- CKD non-dialysis
8 plus leftovers
- 12 pound turkey, fresh or frozen (avoid self-basting)
- 1 teaspoon poultry seasoning
- 4 sprigs fresh parsley
- 4 sprigs fresh sage
- 4 sprigs fresh rosemary
- 4 sprigs fresh thyme
- 1/2 cup unsalted butter
- 1 cup low-sodium turkey stock from turkey giblets
Check plastic wrap on turkey to determine cooking time.
Preheat oven to 425º F. Remove neck and giblet bag from cavity of turkey. Rinse turkey with cold water, then pat dry with clean paper towels.
Using several fingers, loosen skin from turkey breast and drumsticks. Rub poultry seasoning onto turkey flesh under skin. Place parsley, sage, rosemary, and thyme sprigs between turkey skin and flesh.
Place a meat thermometer in the fleshy part of the thigh, without touching the bone.
Coat turkey with melted butter (or oil) and place breast side up in a roasting pan on a rack. Cover loosely with aluminum foil. Cook 30 minutes then reduce heat to 325º F.
Begin basting the turkey every 15 to 20 minutes with the giblet stock and pan juices. During last 30 minutes remove foil from roasting pan. Cook until meat thermometer registers 165º F.
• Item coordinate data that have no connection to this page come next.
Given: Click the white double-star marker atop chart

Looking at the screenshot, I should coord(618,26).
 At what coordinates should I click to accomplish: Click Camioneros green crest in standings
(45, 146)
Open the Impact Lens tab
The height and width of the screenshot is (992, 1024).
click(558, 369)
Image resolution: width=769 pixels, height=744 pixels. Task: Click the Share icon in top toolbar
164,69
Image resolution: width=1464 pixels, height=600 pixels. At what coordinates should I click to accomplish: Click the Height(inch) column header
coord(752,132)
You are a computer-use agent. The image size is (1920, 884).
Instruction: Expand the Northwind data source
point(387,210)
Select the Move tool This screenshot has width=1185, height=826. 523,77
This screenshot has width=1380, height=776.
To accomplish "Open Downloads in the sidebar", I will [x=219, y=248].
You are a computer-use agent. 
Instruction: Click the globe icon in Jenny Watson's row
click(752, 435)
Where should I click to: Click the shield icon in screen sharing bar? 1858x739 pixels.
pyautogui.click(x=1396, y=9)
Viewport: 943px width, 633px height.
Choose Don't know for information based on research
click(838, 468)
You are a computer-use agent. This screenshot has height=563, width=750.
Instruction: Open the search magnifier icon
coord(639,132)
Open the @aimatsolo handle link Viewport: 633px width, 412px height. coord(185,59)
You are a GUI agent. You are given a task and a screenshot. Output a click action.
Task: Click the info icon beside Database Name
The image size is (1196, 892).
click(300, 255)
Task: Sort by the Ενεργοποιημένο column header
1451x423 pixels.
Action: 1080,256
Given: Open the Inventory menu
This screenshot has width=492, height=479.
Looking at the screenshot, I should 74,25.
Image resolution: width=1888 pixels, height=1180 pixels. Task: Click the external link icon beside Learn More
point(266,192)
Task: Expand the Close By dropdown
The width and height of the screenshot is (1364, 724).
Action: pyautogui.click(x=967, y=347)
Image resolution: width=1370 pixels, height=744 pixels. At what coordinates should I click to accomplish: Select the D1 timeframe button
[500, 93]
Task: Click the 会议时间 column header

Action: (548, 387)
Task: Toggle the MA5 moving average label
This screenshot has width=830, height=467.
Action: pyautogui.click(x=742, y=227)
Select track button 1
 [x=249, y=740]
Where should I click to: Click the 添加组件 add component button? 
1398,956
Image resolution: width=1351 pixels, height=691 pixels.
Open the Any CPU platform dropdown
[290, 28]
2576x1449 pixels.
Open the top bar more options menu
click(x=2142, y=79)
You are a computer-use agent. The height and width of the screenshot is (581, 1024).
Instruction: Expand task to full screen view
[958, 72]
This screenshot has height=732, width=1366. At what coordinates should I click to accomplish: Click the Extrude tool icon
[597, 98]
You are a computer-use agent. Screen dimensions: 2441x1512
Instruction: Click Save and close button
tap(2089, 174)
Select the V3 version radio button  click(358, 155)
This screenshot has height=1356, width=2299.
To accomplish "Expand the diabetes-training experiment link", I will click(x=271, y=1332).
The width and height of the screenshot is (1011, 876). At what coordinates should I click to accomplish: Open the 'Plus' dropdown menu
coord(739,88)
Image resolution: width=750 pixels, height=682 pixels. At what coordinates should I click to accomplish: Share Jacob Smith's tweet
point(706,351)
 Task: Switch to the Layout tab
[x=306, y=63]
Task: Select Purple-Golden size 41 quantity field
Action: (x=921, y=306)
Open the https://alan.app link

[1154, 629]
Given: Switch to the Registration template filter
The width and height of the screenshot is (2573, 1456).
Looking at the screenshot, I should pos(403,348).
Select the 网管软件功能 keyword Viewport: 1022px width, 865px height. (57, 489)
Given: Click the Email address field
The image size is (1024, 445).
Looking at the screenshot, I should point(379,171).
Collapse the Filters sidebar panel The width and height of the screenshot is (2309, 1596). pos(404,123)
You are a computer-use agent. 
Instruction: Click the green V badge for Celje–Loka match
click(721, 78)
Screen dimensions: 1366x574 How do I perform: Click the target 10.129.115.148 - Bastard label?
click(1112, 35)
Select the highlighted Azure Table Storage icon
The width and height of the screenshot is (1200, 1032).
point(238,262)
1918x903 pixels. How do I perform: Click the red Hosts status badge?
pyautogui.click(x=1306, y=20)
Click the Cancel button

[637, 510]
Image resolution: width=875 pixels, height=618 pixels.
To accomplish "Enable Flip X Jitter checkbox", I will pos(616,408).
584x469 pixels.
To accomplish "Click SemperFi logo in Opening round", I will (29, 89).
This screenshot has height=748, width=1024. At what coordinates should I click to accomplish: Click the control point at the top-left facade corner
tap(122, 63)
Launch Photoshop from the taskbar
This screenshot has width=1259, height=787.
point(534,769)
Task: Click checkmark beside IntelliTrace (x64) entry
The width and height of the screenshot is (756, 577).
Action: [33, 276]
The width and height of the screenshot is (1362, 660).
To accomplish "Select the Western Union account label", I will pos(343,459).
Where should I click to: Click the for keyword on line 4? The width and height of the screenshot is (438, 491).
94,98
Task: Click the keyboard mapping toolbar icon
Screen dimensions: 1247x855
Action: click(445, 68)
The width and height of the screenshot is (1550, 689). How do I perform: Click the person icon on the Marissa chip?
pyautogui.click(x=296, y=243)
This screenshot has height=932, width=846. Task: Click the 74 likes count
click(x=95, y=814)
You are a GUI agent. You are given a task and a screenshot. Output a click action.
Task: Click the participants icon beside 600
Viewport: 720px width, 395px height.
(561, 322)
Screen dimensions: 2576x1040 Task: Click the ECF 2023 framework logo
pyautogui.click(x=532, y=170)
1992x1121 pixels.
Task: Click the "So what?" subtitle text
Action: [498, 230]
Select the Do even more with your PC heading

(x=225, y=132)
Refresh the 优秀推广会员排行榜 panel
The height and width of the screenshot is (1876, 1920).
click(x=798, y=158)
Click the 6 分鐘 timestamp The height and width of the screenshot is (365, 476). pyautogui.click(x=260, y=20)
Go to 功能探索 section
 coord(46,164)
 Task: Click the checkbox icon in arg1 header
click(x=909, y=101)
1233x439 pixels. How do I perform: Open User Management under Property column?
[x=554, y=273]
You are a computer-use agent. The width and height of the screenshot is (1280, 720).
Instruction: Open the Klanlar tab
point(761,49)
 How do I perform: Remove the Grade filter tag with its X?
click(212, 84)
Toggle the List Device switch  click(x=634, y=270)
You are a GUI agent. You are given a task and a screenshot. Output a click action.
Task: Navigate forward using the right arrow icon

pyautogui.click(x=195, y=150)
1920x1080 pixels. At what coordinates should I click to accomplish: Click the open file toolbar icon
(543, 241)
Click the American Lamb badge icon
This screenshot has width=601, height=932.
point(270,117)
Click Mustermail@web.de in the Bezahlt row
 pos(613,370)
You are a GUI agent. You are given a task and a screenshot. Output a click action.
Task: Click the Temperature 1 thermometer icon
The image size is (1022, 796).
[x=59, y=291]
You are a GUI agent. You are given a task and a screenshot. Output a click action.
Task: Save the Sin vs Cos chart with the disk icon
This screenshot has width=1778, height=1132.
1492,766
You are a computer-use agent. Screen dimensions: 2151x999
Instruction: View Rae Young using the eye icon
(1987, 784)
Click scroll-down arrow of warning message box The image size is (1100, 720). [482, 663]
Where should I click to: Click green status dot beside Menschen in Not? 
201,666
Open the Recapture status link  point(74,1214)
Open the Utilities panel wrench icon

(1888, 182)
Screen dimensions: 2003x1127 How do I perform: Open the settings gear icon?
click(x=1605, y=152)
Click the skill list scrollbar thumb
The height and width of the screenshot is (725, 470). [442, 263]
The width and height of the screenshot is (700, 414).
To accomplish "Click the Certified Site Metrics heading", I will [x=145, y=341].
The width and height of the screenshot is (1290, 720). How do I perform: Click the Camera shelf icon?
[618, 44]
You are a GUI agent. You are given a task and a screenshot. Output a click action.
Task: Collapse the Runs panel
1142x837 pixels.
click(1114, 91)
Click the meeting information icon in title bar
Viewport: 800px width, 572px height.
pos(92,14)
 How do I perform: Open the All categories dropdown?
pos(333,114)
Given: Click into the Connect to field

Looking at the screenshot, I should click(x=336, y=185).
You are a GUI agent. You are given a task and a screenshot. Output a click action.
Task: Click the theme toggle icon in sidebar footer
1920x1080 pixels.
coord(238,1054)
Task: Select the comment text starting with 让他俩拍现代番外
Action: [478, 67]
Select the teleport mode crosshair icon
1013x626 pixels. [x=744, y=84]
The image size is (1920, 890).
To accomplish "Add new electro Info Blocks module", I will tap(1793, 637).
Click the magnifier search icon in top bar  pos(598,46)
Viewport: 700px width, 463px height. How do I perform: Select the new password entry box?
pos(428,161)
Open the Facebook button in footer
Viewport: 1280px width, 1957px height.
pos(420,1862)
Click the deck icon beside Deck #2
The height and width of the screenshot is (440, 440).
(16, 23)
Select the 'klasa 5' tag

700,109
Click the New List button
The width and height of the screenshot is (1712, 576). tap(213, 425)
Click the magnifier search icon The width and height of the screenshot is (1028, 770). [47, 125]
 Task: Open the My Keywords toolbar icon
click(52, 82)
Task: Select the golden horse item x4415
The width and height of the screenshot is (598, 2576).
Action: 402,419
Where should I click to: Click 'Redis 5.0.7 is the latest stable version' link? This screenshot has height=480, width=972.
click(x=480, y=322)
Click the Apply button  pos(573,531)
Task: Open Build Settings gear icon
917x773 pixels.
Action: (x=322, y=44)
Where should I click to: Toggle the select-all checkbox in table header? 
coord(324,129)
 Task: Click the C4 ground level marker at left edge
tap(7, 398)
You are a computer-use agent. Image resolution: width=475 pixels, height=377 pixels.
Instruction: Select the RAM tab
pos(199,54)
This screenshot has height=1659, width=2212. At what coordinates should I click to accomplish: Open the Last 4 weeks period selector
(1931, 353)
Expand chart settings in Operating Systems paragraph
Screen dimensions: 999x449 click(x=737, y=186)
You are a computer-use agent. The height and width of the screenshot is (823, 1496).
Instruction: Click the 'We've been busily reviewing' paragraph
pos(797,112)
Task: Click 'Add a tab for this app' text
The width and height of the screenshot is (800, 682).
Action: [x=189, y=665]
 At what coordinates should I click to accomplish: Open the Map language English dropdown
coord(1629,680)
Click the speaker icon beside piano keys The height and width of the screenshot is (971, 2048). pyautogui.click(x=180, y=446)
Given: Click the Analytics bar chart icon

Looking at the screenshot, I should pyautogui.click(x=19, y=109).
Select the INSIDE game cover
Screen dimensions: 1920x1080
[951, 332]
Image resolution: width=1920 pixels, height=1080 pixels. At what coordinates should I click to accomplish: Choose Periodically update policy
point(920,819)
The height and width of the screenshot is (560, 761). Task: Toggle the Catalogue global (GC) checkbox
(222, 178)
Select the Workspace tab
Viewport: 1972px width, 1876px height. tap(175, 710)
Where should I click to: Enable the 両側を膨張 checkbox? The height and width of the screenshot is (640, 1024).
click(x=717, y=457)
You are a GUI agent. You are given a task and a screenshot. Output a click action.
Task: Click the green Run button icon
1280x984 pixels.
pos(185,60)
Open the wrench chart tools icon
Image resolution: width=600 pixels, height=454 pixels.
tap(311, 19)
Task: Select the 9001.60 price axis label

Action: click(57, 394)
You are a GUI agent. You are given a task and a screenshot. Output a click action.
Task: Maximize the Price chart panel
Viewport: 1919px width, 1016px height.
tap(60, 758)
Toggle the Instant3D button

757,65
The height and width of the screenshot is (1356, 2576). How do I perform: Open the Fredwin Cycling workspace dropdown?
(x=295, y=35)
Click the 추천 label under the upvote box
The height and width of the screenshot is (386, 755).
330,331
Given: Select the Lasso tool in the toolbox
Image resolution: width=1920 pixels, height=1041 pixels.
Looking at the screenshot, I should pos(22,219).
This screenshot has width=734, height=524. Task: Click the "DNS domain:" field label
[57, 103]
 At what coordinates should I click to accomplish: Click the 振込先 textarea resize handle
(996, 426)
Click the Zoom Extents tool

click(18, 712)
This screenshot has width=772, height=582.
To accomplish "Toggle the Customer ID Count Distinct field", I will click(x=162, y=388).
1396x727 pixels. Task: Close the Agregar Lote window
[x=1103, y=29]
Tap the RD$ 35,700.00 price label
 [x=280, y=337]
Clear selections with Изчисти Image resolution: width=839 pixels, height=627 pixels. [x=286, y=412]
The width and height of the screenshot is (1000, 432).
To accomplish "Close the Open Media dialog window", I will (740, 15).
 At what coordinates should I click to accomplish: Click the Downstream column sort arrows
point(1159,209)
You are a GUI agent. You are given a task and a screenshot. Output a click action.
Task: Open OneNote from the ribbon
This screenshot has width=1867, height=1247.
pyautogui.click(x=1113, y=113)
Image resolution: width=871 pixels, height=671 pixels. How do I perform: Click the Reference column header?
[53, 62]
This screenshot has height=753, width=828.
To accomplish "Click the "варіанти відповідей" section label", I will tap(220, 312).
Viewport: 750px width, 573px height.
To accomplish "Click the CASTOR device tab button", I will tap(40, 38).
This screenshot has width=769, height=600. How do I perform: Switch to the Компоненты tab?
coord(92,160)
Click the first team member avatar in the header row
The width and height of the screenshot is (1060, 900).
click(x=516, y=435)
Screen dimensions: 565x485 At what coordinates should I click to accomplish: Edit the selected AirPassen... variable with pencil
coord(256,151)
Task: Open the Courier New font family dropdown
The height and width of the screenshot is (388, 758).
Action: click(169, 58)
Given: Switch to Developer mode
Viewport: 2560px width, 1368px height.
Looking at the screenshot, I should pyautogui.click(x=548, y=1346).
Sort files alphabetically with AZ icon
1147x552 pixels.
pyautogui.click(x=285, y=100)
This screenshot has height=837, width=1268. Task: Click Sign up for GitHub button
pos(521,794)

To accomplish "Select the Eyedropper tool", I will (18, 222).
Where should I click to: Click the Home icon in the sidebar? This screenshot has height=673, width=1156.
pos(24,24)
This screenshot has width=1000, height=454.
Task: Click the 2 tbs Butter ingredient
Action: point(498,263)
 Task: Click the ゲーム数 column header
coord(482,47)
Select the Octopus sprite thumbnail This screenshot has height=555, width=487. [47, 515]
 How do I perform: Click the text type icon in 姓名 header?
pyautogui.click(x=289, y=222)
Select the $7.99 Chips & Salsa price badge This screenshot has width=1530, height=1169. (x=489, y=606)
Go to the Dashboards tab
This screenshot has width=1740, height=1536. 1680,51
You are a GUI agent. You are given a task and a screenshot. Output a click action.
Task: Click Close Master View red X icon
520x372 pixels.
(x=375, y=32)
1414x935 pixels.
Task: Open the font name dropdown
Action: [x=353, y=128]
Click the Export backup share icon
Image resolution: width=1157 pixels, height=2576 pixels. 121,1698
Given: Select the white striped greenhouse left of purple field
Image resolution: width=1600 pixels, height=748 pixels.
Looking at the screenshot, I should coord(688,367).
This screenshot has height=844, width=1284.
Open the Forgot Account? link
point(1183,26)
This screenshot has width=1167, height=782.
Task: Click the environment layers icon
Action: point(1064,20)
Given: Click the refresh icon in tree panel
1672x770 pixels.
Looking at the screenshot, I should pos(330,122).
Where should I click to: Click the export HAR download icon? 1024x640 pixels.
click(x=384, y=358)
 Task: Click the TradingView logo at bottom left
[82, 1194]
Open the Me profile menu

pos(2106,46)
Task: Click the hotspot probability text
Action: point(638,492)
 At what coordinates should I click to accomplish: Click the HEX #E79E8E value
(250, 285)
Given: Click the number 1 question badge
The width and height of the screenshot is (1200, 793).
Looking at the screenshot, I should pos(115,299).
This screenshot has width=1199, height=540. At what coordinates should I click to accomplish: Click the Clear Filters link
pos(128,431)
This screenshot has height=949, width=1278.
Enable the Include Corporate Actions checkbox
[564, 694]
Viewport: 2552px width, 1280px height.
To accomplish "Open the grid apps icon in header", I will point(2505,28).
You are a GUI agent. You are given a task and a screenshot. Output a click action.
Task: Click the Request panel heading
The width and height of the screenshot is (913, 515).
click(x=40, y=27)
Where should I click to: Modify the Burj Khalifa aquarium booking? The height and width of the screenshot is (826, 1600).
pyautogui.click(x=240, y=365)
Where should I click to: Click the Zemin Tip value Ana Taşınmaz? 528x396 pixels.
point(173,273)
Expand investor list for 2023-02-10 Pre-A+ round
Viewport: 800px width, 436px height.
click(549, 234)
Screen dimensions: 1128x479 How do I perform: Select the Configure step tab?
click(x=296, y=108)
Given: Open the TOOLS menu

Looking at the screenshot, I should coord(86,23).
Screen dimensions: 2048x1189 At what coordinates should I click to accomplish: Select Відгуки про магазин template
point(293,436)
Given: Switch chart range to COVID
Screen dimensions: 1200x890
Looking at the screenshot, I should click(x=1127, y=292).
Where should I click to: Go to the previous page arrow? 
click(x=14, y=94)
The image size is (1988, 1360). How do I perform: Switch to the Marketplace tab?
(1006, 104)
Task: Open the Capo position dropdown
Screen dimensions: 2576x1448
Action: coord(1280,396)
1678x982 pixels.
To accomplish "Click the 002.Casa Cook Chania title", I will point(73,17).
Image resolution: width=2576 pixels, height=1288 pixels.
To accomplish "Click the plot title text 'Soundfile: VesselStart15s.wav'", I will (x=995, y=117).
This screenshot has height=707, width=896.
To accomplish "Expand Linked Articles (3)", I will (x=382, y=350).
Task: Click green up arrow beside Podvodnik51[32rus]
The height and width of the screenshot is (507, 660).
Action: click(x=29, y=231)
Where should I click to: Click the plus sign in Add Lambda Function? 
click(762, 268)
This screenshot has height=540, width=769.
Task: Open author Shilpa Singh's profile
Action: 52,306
Let turkey rest 30 minutes before carving.
Nutrients per serving
- Calories 144
- Protein 25 g
- Carbohydrates 0 g
- Fat 4 g
- Cholesterol 64 mg
- Sodium 57 mg
- Potassium 256 mg
- Phosphorus 182 mg
- Calcium 22 mg
- Fiber 0 g
Renal and renal diabetic food choices
Three days before serving: if frozen, thaw turkey in refrigerator for 3 days. One day before serving: remove giblets from turkey and make giblet stock (see recipe).
Make the Fresh Herb Cranberry Stuffing
if you wish to stuff the turkey. After step 3 above loosely place stuffing in the body cavity and neck. Use skewers and string to fasten neck skin under the body and tie legs together.
For CKD non-dialysis diet, please reduce serving size to match your meal plan.